▸ Document extract
start

As a Dungeon Master, you are crafting entire worlds and weaving together intricate stories. All eyes are on you and people are hanging on your every word. Even after you get some experience under your belt, you may feel a lot of pressure running a session. The good news is that most of the time this pressure is fabricated internally and can be dealt with by slightly shifting your perspective. It’s also good to keep in mind that I am definitely not a doctor so take all this with a shovel of salt.
In this article I’m going to cover three main topics
- Pre-Session Anxiety
- Imposter Syndrome
- Post-Session Anxiety
Remember that time you had to give a speech in front of the whole class? Similarly, you may find yourself before a session with sweaty palms, racing thoughts, and a stomach more twisted than a factory-error pretzel.
Anxiety is a byproduct of the body getting all revved-up (fight-or-flight) in order to deal with different threats to survival. In the wild, this hyper vigilance is a great thing. However, with no real threat in everyday life it’s a bit less great.

end

▸ Task to complete
Continue the article on Dungeon Master anxiety from the last paragraph shown, in the same voice.

▸ Excerpted data
start

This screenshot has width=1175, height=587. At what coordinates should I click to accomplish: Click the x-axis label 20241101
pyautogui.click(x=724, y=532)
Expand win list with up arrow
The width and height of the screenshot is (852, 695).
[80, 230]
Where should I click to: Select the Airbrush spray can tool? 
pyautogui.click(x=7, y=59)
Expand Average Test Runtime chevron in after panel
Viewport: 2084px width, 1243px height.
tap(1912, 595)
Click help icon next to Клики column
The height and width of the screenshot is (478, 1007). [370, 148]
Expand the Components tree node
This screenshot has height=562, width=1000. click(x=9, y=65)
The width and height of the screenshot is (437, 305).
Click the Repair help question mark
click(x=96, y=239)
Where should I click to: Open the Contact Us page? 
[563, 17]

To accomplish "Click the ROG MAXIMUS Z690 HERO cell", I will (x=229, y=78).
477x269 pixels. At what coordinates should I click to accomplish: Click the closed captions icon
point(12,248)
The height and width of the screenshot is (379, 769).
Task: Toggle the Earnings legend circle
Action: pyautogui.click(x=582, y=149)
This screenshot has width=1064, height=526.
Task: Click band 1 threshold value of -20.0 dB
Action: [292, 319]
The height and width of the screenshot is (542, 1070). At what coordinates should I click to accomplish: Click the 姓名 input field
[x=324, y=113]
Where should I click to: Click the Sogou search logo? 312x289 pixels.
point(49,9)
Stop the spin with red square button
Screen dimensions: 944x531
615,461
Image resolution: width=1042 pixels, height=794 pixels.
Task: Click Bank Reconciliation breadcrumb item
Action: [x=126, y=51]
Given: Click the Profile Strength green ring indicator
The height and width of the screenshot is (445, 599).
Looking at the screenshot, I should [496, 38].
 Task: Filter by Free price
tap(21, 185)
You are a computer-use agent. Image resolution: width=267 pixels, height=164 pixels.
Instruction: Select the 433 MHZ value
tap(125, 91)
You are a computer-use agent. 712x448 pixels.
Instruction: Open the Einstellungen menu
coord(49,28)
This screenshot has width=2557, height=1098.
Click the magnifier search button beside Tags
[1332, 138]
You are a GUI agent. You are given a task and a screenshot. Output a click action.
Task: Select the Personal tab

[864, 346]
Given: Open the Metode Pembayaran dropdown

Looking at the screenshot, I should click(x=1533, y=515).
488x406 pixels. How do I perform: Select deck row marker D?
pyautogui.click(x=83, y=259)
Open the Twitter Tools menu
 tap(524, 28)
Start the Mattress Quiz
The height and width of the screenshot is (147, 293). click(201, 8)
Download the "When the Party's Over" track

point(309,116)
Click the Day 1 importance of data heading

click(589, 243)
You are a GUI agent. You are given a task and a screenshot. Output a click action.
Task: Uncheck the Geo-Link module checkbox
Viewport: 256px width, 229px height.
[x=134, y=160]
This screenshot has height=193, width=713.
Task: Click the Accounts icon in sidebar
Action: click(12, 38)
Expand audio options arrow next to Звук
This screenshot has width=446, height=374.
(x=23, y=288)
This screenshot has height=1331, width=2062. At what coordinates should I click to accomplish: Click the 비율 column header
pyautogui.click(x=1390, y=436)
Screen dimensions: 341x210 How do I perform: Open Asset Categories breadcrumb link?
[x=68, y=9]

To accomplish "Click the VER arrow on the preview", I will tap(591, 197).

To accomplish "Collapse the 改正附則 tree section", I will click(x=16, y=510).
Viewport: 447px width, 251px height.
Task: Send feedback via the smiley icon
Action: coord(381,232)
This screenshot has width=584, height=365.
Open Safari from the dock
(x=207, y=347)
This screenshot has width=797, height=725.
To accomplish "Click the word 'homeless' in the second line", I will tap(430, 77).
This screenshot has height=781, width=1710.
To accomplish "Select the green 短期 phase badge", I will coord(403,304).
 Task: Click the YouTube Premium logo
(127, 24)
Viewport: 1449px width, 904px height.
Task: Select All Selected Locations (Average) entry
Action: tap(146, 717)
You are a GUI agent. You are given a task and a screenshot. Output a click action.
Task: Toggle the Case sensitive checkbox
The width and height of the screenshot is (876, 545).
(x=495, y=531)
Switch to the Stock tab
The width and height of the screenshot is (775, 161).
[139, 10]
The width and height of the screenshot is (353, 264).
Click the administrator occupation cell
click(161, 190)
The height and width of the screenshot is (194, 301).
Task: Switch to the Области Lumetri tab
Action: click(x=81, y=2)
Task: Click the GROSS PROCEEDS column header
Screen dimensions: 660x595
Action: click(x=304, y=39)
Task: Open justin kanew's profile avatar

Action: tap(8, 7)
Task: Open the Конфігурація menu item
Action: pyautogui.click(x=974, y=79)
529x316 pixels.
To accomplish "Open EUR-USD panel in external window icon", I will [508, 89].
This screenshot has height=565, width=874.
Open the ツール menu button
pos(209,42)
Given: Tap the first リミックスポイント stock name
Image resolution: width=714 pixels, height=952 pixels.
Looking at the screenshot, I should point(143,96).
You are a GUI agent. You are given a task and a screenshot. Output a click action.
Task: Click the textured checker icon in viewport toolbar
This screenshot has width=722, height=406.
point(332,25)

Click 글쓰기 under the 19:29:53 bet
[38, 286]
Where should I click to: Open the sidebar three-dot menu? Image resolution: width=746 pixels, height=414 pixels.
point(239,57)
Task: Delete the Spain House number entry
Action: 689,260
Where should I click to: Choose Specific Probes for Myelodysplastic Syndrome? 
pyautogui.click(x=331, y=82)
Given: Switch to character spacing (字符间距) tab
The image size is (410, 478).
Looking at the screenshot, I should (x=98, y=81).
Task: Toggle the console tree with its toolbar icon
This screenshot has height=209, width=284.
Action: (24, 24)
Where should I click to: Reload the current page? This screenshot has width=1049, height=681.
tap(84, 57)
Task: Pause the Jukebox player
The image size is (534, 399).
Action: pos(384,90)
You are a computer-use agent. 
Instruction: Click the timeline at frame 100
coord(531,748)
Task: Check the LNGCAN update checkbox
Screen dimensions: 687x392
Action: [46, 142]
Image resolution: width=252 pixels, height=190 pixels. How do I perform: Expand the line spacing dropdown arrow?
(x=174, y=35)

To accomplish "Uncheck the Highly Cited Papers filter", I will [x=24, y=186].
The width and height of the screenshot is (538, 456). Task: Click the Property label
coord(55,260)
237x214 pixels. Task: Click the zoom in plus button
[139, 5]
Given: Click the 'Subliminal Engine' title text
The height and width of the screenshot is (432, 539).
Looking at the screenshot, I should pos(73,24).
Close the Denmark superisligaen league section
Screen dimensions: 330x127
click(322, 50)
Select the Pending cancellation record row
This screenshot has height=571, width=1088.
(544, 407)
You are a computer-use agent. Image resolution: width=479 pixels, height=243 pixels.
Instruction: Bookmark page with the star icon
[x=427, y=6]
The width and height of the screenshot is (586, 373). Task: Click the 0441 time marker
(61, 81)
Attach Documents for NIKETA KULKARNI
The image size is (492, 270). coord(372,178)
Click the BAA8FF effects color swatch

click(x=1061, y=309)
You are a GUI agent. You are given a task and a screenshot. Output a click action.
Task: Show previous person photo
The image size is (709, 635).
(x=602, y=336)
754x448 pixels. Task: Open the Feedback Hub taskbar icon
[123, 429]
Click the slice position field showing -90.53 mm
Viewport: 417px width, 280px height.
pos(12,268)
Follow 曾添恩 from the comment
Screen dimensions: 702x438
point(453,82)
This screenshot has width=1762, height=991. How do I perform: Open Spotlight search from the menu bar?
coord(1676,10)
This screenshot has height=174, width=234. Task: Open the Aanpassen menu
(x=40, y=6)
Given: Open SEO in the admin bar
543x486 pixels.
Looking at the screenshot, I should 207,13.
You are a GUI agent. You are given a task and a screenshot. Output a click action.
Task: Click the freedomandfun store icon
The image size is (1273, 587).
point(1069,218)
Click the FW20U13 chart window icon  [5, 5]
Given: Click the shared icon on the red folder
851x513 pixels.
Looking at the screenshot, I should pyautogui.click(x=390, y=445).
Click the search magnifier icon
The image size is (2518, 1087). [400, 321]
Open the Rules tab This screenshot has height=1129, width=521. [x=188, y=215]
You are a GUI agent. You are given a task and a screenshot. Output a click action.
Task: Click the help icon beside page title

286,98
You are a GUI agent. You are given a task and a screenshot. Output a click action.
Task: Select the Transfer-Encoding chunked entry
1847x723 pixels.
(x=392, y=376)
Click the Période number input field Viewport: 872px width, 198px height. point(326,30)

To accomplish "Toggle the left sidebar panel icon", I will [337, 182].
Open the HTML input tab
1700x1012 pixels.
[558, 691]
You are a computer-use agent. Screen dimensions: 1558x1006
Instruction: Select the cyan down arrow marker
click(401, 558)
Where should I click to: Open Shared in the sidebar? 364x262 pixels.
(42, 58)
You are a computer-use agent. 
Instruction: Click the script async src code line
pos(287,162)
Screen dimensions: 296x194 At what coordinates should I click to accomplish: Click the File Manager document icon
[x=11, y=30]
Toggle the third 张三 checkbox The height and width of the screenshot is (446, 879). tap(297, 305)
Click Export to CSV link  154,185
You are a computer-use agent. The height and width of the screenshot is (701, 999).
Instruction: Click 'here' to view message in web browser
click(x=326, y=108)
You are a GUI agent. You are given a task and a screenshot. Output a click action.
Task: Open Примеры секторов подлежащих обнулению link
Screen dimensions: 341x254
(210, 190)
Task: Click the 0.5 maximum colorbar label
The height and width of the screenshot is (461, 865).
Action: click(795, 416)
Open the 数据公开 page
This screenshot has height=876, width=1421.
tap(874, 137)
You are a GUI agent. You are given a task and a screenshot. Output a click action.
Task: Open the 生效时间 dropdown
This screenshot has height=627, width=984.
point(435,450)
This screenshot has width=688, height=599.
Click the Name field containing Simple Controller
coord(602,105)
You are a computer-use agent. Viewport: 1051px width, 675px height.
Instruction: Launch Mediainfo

end

▸ Output of the task
Things that may make your pre-session anxiety worse:
- starting a new campaign
- playing with strangers you’ve never met, or
- having your expectations too high
There’s not much you can do in the first two situations, but here’s my quick take on the third. If you’ve been around the D&D community for some time you’ve probably heard the phrase “Matt Mercer Effect” get thrown around. In brief, it’s the notion that every game of D&D should play out like a perfectly crafted narrative ran by professional voice actors and long-time friends who have an entire support staff to ensure things run smoothly. I mean come on, it’s a bit ridiculous. I’m not saying that you shouldn’t strive towards something of that caliber or try to improve yourself, but please don’t hold yourself – or let your players hold you – to that as a standard.
The only thing a game of D&D should be is fun.
If you feel some pre-session jitters coming on, take a moment to determine whether the anxiety is founded in the external world or in your own internal reality. For external factors, see if there’s a way you can improve the situation. If so do it, but if there’s nothing you can do about it then just accept it and move on.
Did you prepare a sufficient amount?
There’s great debate about what the right amount of prep is for any given session. In general, people with more experience tend to prepare less and rely on their developed improv skills; while people who are newer to being a DM tend to prepare extensively and in an inefficient manner.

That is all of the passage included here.